In [None]:
# magics
%reload_ext autoreload
%autoreload 2
%matplotlib inline

In [None]:
# load fastai library
from fastai.vision import *
import os
from IPython.display import FileLink

In [None]:
# set data path
path = Path('../input/timenet/tn_data/tN_data')
path

In [None]:
# set random seed 
np.random.seed(42)

# set data source for training files and set aside 20 percent for the validation set
src = (ImageList.from_folder(path/'train').split_by_rand_pct(0.2).label_from_folder())
src

In [None]:
# set transformations for data augmentation
tfms = get_transforms(do_flip=False, flip_vert=False, max_rotate=0, max_zoom=1.2, max_lighting=0.15, max_warp=0, p_affine=0, p_lighting=0.25)

In [None]:
# helper functions

# test csv is a file that contains the mappings of test files to true classes
test_csv = pd.read_csv('../input/timenet-test-labels/test.csv')
# test folder path
test_path = path/'test'

# returns paths of misclassified files(list), file names (list) and test results (dict) 

def test_accuracy(test_path=test_path, csv_df=test_csv):
    test_res = {}
    error_list = []
    error_paths = []
    for file in (test_path).ls():
        # turn path object into filename string
        fname = str(file).rsplit('/', 1)[-1]
        # open image and make prediction
        img = open_image(file)
        # add normalization fn here
        pred = learn.predict(img)
        # get label
        pred_label = str(pred[0])
        # get results from test_csv file
        actual = str(csv_df[csv_df['file'].str.match(fname)]['class'])
        actual = actual.split('\n')[0].split(' ')[-1]
        # add results to dictionary
        test_res.update({fname: [actual, pred_label, actual==pred_label]})
    # if value is false, add file to list    
    for k, v in test_res.items():
        if v[2] == False:
            error_list.append(k)
    # convert file to file path        
    for idx, i in enumerate(error_list):
        img = error_list[idx]
        error_paths.append(str(path)+'/test/'+img)

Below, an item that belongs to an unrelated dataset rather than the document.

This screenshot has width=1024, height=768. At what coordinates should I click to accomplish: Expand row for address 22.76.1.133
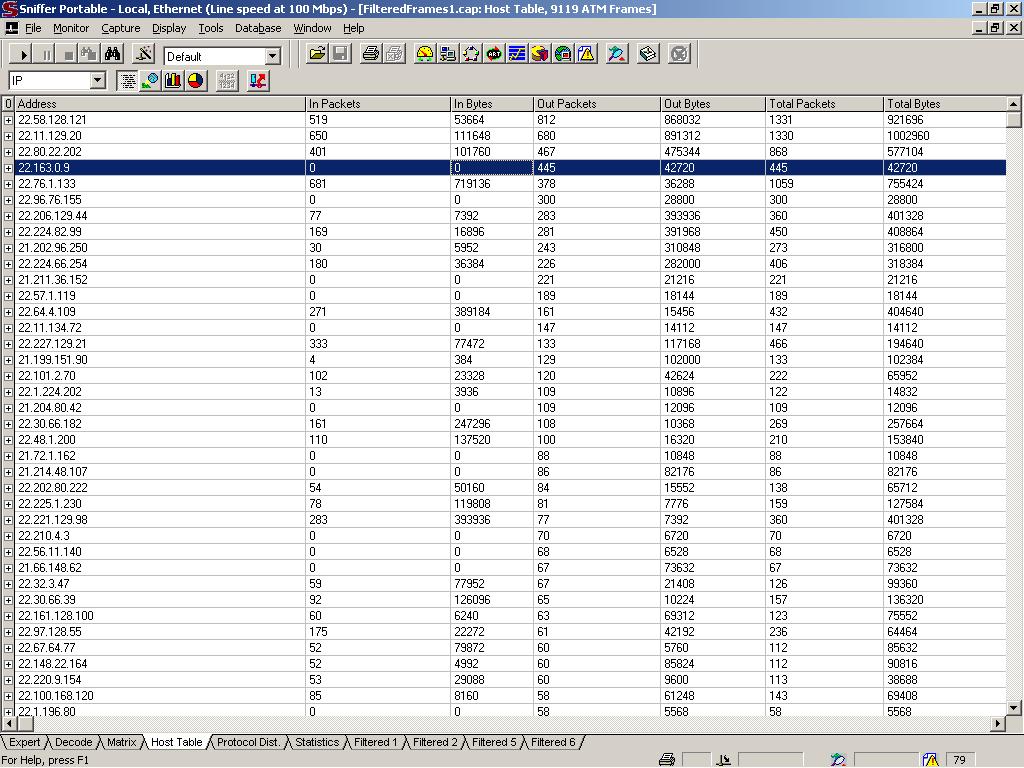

    # test if img paths and errors match
    test_accuracy = (1 - (len(error_list)/len(test_res)))*100

    # test if length of list matches length of path list
    if len(error_list) == len(error_paths):
        print('number or errors: {}/{} \ntest accuracy: {}'.format(len(error_list), len(test_res), test_accuracy))
    
    # error_paths(list), error_list (list) and test_res (dict) 
    return error_paths, error_list, test_res

# plots grid depicting model errors on test set with information on actual result
"""
input: list of error img paths
output: plots grid depicting model errors on test set with information on actual result, 
model prediction and (bool) correct: True/False

"""
def plot_errors(img_list):
    n_errors = len(img_list)
    plt.figure(figsize=(26,26))
    plt.subplots_adjust(hspace=0.3)
    
    # Plot image list as grid
    for i, img in enumerate(img_list):
        ax = plt.subplot(6, 6,i+1)
        ax.axis('off')
        img_name = img.rsplit('/',1)[-1]
        ax.set_title(img_name+'\n act, pred, correct \n'+str(test_res[img_name]))
        
        img = PIL.Image.open(img)
        im = ax.imshow(img)
    
    plt.show() 

In [None]:
# create dataloader with batchsize=21 transform data to half-original image-size (244 x 244px)
# normalize using imagenet stats because model was pre-trained on ImageNet
data = (src.transform(tfms, size=244).databunch(bs=21).normalize(imagenet_stats))

# set pre-trained model
arch = models.resnet34

# init learner
learn = cnn_learner(data, arch, metrics=accuracy, model_dir='../../../../working', ps=0.25) 

In [None]:
# look at databatch
data.show_batch(rows=3)

In [None]:
# look at data classes
data.classes

In [None]:
# run learning rate finder
learn.lr_find()

In [None]:
# plot learning rate finder output
learn.recorder.plot()

In [None]:
# reset function to retrain model from scratch
learn.purge()

In [None]:
lr=3e-2

In [None]:
# run One Cycle policy over 5 epochs, with a weight decay of 3e-7
learn.fit_one_cycle(5, max_lr=lr, wd=3e-7)

In [None]:
# Run on test set
error_paths, error_list, test_res = test_accuracy()

In [None]:
plot_errors(error_paths)

In [None]:
learn.save('13_errors')

In [None]:
learn.load('13_errors')

In [None]:
# unfreeze all the model layers
learn.unfreeze()

In [None]:
learn.lr_find()

In [None]:
learn.recorder.plot(stop_div=False, num_it=1000)

In [None]:
lr=1e-6

In [None]:
# train unfrozen model with lr=1e-6
learn.fit_one_cycle(3, slice(lr), wd=3e-7)

In [None]:
error_paths, error_list, test_res = test_accuracy()

In [None]:
plot_errors(error_paths)

In [None]:
# moves output file to destination where it can be downloaded from kaggle
!mv ../input/working/unfreeze_9_errors.pth .

In [None]:
# output file for download
FileLink('unfreeze_9_errors.pth')